La chiesa di San Benedetto il Moro, da 130 anni punto di riferimento nel distretto di Hil, sorge di fianco al Freedom Corner: è qui che si sono dati appuntamento il 1 giugno oltre cento leader religiosi, cattolici e protestanti provenienti da tutta la Pennsylvania per protestare contro la morte di George Floyd e le violenza della polizia. A gennaio, come da programma della diocesi, era stata “fusa” ad altre due chiese vicine per formare la Parrocchia della divina misericordia, ma i parrocchiani non erano contenti: su mandato di monsignor Zubik era stata pertanto istituita a febbraio una vera e propria “task force” per conferire a San Benedetto lo statuto di parrocchia personale, cioè priva di giurisdizione territoriale ma dedicata a una comunità specifica, come avviene comunemente negli Stati Uniti per le parrocchie che celebrano la messa secondo la forma straordinaria del rito romano, o per i i gruppi di rito orientale, o per avviare attività pastorali specifiche a beneficio di minoranze di lingua e nazionalità diverse.
Se sorprende fino a un certo punto che a richiedere lo “statuto speciale” e a concepirsi come minoranza in base alla razza siano stati i cattolici neri (nel loro rapporto al vescovo denunciavano la disparità economica, l’indifferenza razziale, la sfiducia nei confronti di uomini e ragazzi di colore invitando il clero a tradurre l’amore per le persone in «azioni culturalmente e spiritualmente» appropriate e ad affrontare le «dinamiche del razzismo e del privilegio bianco»), sorprendono le parole del vescovo che ha definito «provvidenziale» in questi giorni di proteste e manifestazioni l’idea di creare una parrocchia «separata» per la comunità nera. «È un momento critico. E spero che sia un momento in cui tutti ci rendiamo conto che dobbiamo sradicare il razzismo, che è un peccato. E non sono sicuro che in passato siamo riusciti ad entrare in empatia con i nostri fratelli e le nostre sorelle neri».

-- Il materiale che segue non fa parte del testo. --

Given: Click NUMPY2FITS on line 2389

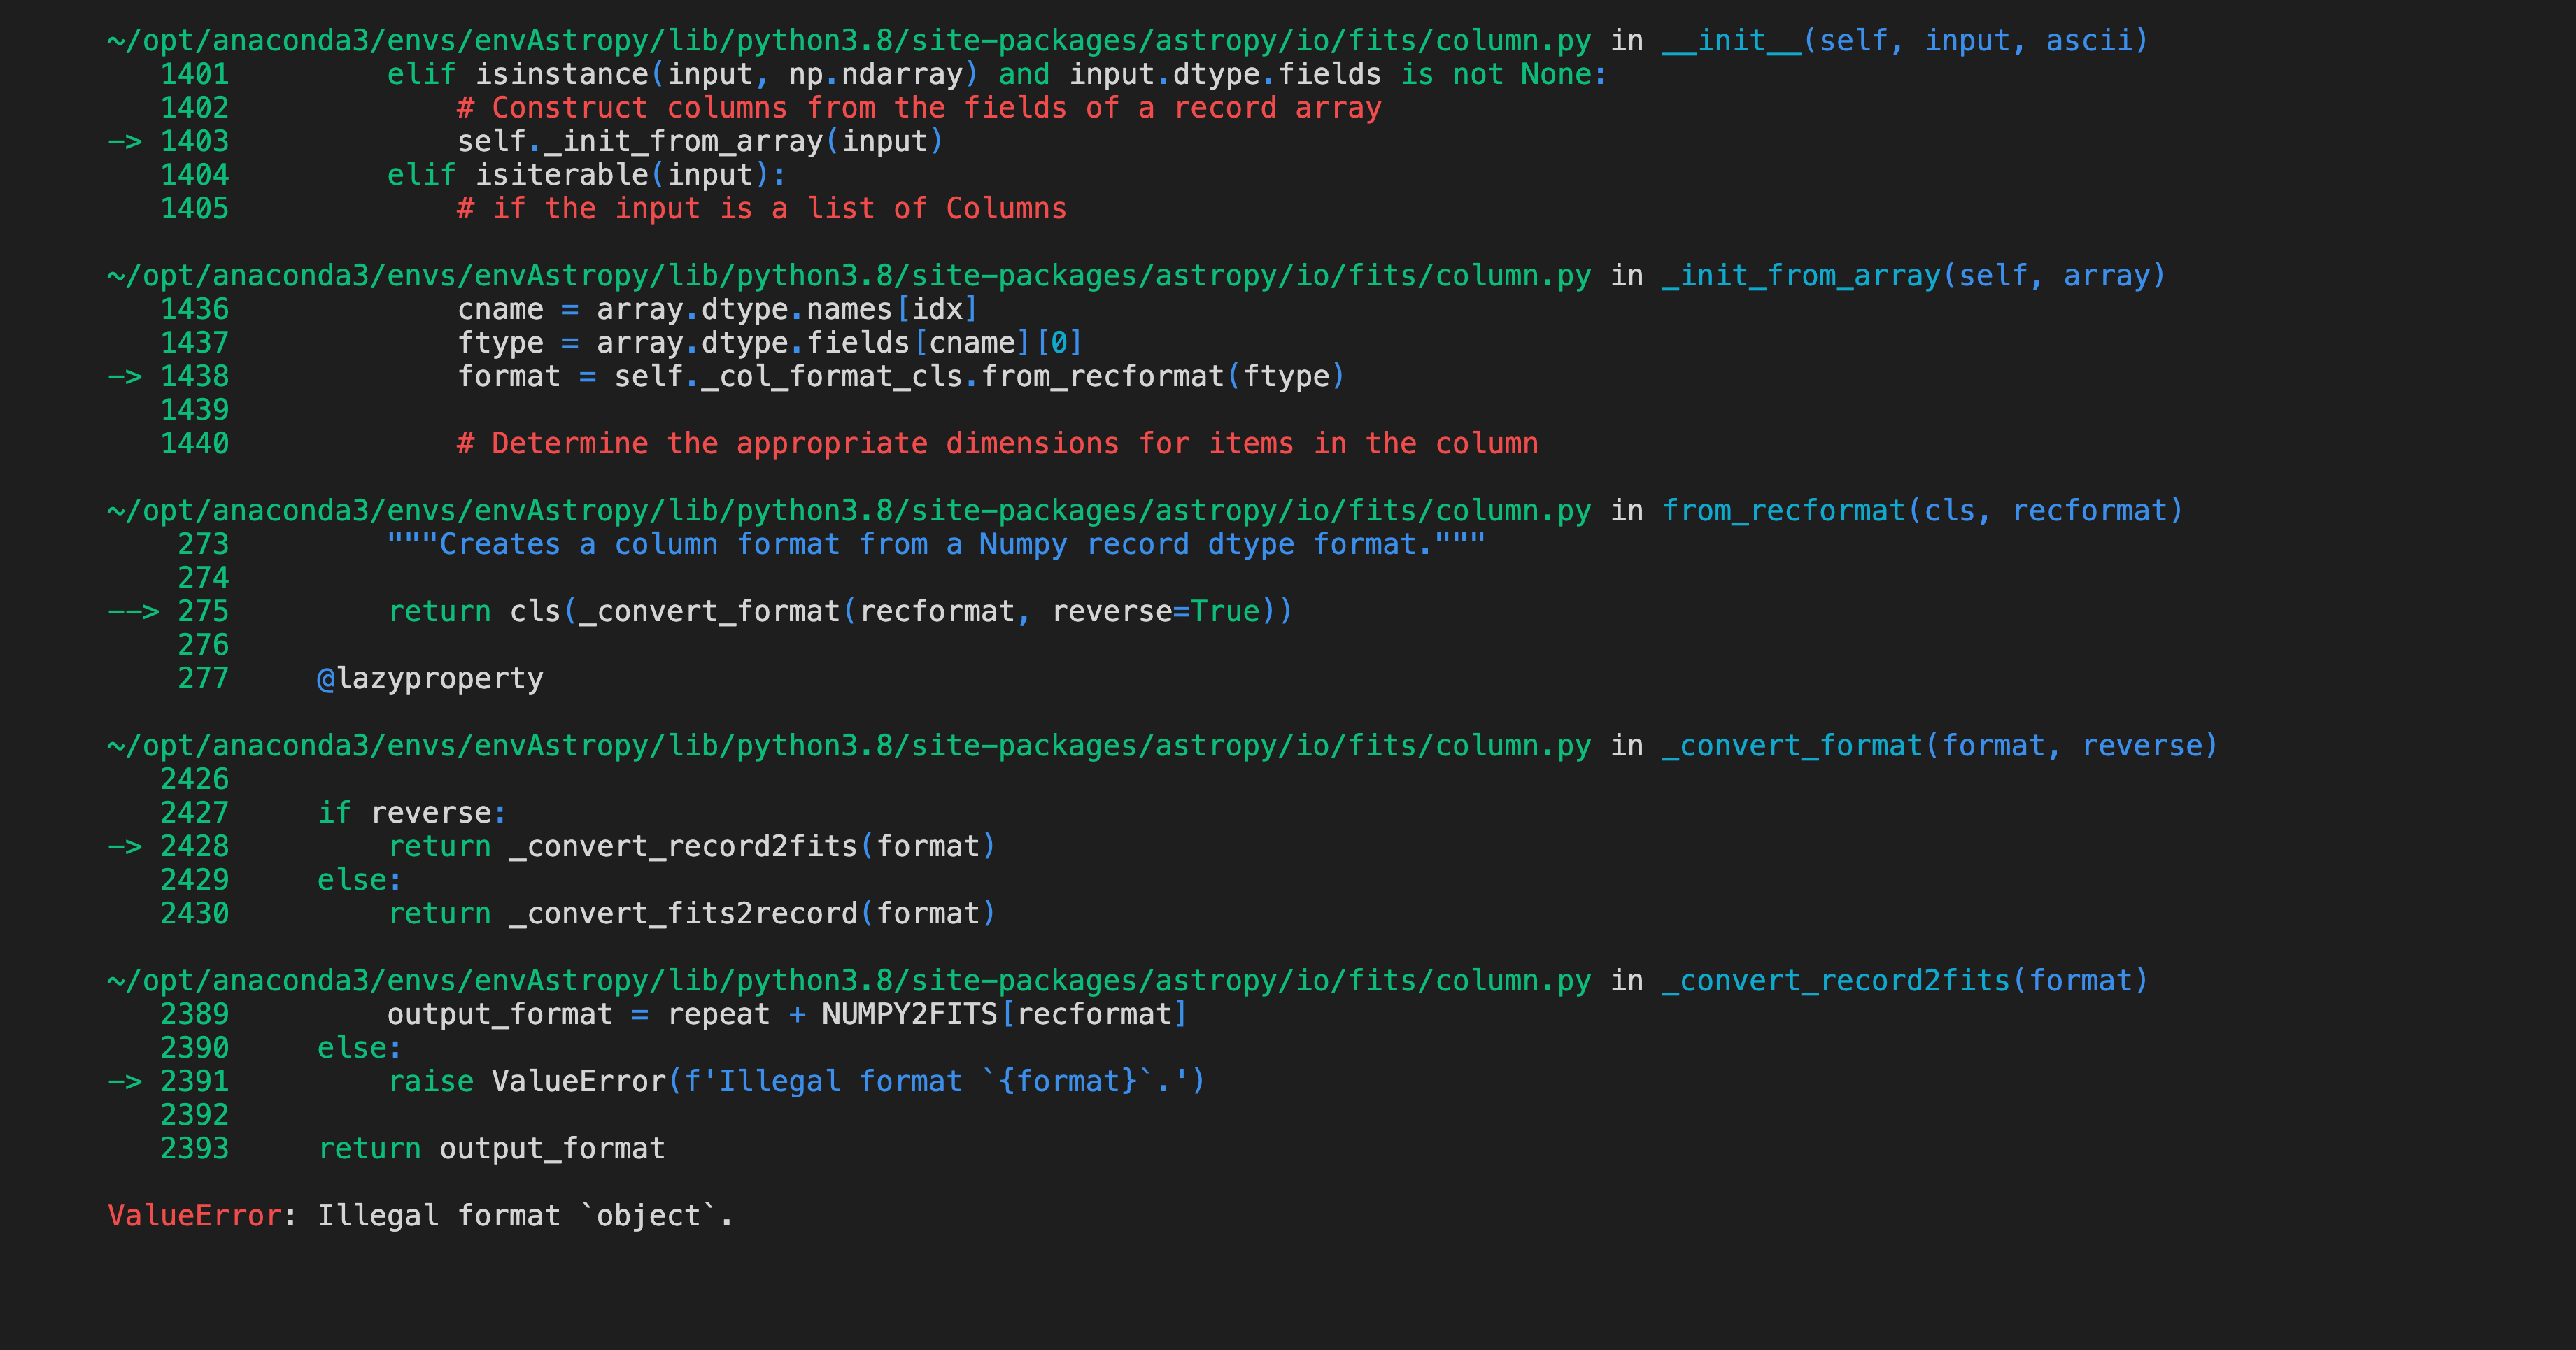Looking at the screenshot, I should (x=909, y=1014).
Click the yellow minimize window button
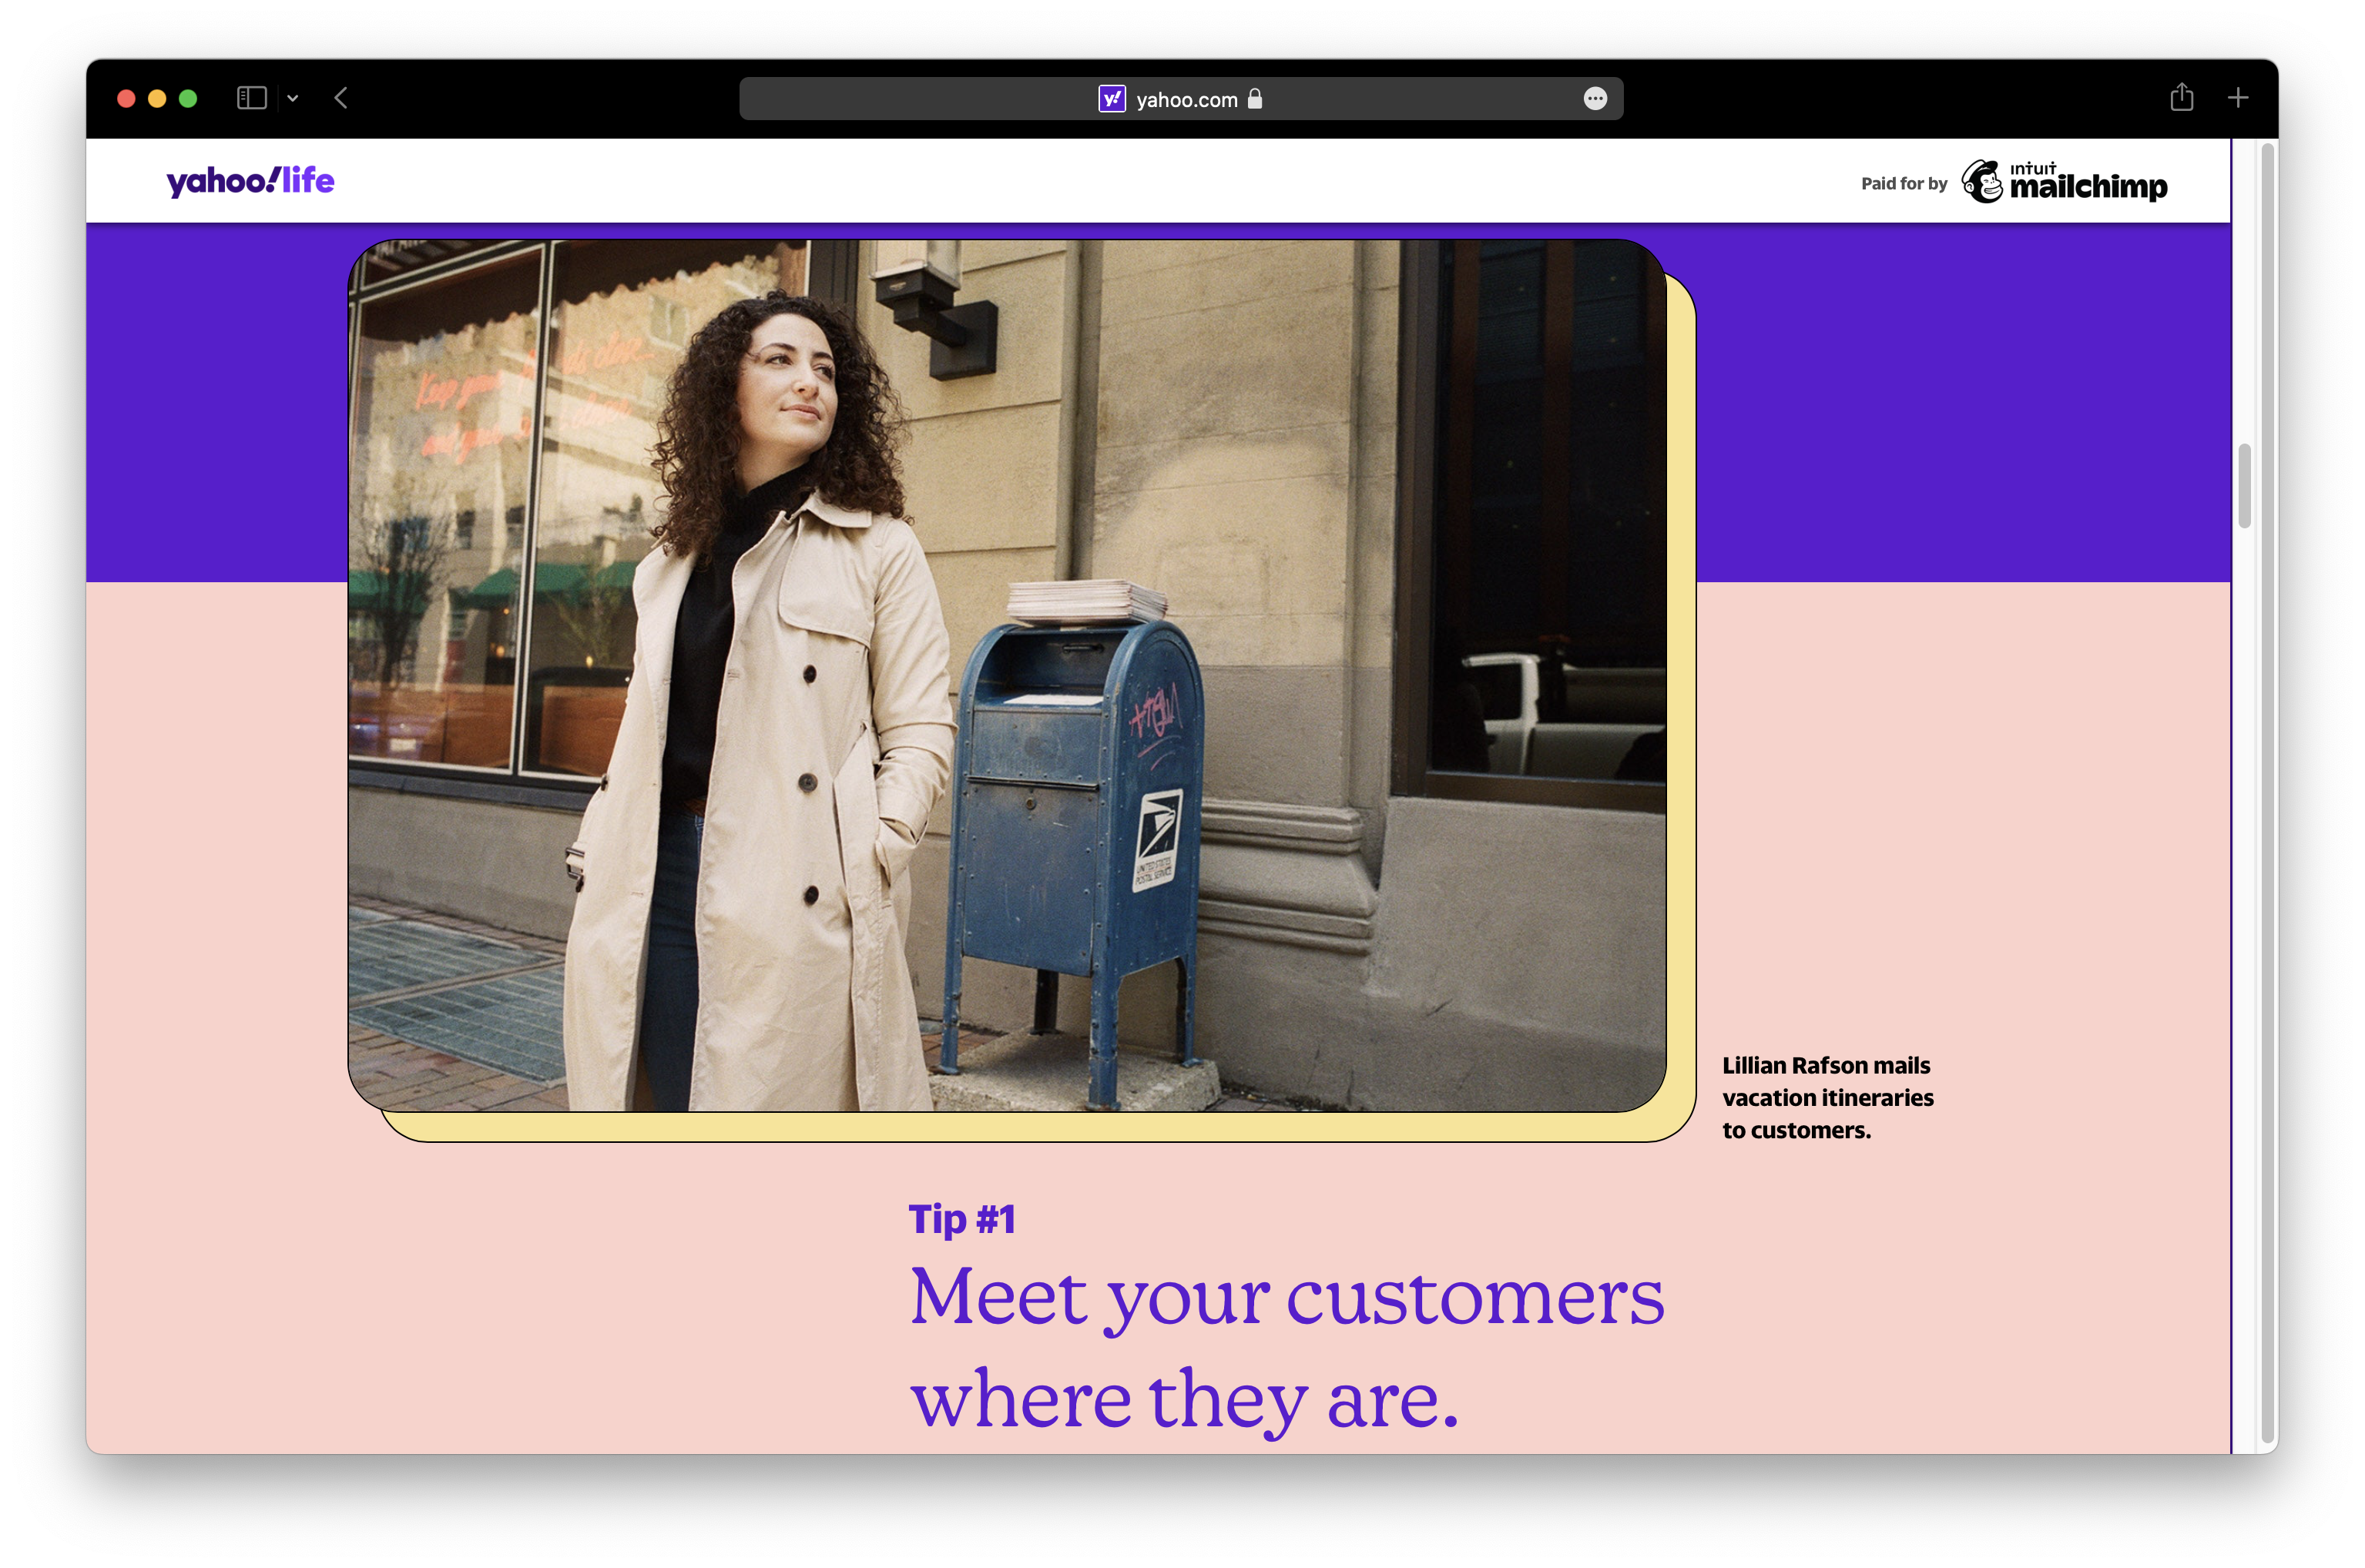 (x=157, y=98)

Come si fa, nel nome dell’eguaglianza, dell’inclusività e della lotta al “white privilege”, ad avvallare l’idea di una parrocchia «per cattolici neri», idea che più segregazionista non si può? Tempi ha già parlato in più occasioni del fenomeno dilagante dell’apartheid autoinflitta nelle università americane. Che ora tocchi alle chiese plaudere alla creazione di parrocchie ghetto (per quanto «aperte a tutti») per sconfiggere l’intolleranza e il razzismo sembra ancora più paradossale.